Going into the third round, Buckley persevered by finding success with his strikes for the first time in the fight, however Usman was already far ahead on the scorecards at this point.

The fourth round became a full blown war, despite the intense pace and ferocity of the fight, Usman remained composed and landed a beautiful takedown despite Buckley’s initial resistance which set the tone for the round.

However in the fifth round, Buckley gave it everything he got by landing the beautiful four-punch combination, he threw over double the amount of strikes compared to Usman and landed 20 signature strikes compared to Usman’s 10 in the final round.

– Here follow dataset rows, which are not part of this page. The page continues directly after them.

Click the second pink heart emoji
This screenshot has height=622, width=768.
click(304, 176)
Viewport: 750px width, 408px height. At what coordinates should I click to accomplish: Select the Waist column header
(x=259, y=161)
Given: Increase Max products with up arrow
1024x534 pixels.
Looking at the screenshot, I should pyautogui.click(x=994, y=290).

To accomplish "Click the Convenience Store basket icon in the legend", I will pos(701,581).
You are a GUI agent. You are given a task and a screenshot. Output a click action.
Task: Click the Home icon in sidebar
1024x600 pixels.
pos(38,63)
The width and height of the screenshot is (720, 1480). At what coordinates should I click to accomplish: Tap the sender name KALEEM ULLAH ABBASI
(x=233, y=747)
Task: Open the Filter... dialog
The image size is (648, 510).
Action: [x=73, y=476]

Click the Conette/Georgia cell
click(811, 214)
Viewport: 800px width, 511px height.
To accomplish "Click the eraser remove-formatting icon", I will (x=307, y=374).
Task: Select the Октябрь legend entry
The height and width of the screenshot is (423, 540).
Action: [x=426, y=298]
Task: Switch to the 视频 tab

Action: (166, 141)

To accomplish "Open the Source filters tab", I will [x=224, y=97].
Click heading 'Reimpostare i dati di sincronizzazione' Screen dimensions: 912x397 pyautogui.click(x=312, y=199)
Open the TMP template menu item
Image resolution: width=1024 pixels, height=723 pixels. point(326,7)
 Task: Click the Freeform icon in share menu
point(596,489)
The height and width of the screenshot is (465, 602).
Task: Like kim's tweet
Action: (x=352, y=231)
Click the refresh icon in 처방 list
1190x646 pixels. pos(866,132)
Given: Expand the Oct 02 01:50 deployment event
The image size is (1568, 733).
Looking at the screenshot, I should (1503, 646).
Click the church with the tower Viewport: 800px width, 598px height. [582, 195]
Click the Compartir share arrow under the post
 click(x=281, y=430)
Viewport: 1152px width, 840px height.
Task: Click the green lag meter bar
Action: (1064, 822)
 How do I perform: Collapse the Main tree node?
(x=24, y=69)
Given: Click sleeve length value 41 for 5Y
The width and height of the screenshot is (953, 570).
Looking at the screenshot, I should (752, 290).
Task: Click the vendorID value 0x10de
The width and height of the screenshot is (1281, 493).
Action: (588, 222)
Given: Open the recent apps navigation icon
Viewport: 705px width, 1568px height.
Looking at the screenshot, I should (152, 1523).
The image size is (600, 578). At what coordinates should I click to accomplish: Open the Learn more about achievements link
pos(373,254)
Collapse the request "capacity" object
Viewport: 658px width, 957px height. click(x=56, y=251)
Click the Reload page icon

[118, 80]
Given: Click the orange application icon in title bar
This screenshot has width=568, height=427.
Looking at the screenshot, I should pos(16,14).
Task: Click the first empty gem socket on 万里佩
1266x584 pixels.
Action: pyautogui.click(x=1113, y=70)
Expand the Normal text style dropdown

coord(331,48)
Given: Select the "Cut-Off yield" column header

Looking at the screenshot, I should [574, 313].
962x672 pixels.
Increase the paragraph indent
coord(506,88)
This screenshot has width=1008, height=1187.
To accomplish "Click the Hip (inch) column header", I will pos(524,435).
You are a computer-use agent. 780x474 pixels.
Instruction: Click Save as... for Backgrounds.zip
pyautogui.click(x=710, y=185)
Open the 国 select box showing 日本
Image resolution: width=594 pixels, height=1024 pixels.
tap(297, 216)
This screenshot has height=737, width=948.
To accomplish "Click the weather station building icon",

However, it was too little too late for Buckley as Usman did enough to come out victorious.

Usman got emotional after getting his hand raised and thanked his fans for the support, and reassured them that he still has more fight left in the tank.

Coming into the fight, Usman was winless in the past four years, and with wounded knees, there were doubts from fans and pundits alike if the former welterweight champion still had what it takes.

The 38 year old’s last win before this fight was against Colby Covington in November 2021, the two subsequent losses to Leon Edwards knocked the wind from his sails, and the tough loss to Khamzat Chimaev left his UFC career in limbo.

However, Usman bounced back in a big way and reminded everyone he is still one the best in the world.